В одно утро Шоншетту разбудил яркий солнечный луч, заглянувший в окно. Она радостно захлопала в ладоши и воскликнула:
– Дина! Дина! Сегодня хорошая погода, и я хочу встать!
Она встала. Опираясь на отца и на Дину, она могла ходить, хотя еще неверными шагами. На другой день она захотела выйти из своей комнаты и дошла до половины коридора, увешанного коврами, но быстро ослабела, и пришлось привести ее назад. Однако на следующий день Шоншетта могла уже сойти в кухню, где Дина в ее честь развела большой огонь.
С этого дня девочка начала понемногу входить в обычную колею, но завтракала и обедала теперь в комнате отца, за одним столом с ним. Он старался занимать девочку, вначале пугавшуюся этой большой пустой комнаты, которая прежде казалась ей каким-то святилищем. Он рассказывал ей о днях своей молодости, когда он был военным инженером; о чудесах, которые он видел в Африке, в Китае, в Италии… И как дивно умел он рассказывать!

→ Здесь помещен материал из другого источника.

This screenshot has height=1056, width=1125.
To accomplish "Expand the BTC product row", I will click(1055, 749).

Отец прогуливался с ней по бесчисленным комнатам огромного дома, объяснял ей, как и откуда явилась эта коллекция старинных дорогих предметов, наполнявших его. Два поколения любителей собирали эти редкости – дед и отец Дюкателя, потом он сам занимался тем же между командировками, а когда вышел в отставку, то еще более обогатил свой маленький музей. Все экзотические редкости: азиатские ковры, лакированные китайские предметы, японский фарфор, – все это он сам вывез из разных мест.
– И все это рассеется по свету, исчезнет, когда меня не станет, – говорил он с грустной улыбкой. – Собирать коллекции – одно из самых больших безумий: умрешь – и все, собранное с таким трудом, идет прахом… Во всяком случае, все это стоит больших денег, и, когда продастся, ты будешь богата, моя маленькая Шоншетта, очень богата.
Но Шоншетта бросалась на шею отца с возгласом:
– Я не хочу быть богатой! Оставайтесь всегда со мной, папа, и пусть в нашем доме ничего не трогают!
Теперь девочка любила отца, которого так долго боялась.
– Отчего он стал теперь такой добрый? – спрашивала она у Дины, и та отвечала:
– О, я, знаете ли, поговорила с ним. Я сказала ему одну вещь, которую давно знала, да все не смела сказать ему.
Больше она ничего не сказала Шоншетте, но девочка, привыкшая к молчаливой внутренней жизни, привыкшая никому не поверять свои мысли, нисколько не удивилась этому. Притом она чувствовала себя счастливой – жить этой новой жизнью, которая продолжалась уже целых восемь месяцев: всю весну и все лето. Но с приближением сентября – времени, которого и Шоншетта, и Дина всегда ждали со страхом, так как оно совпадало с каким-то тяжелым воспоминанием Дюкателя, очевидно страшно мучившим его, – девочка начала замечать в отношениях к ней отца какую-то перемену. Он стал молчалив, их разговоры за завтраком и обедом все чаще и чаще прерывались; Шоншетта больше не решалась оглашать звонким смехом комнату отца, и та снова приняла суровый вид. Дюкатель продолжал относиться к дочери с той же добротой, но был, казалось, поглощен приближением чего-то таинственного и волновавшего его.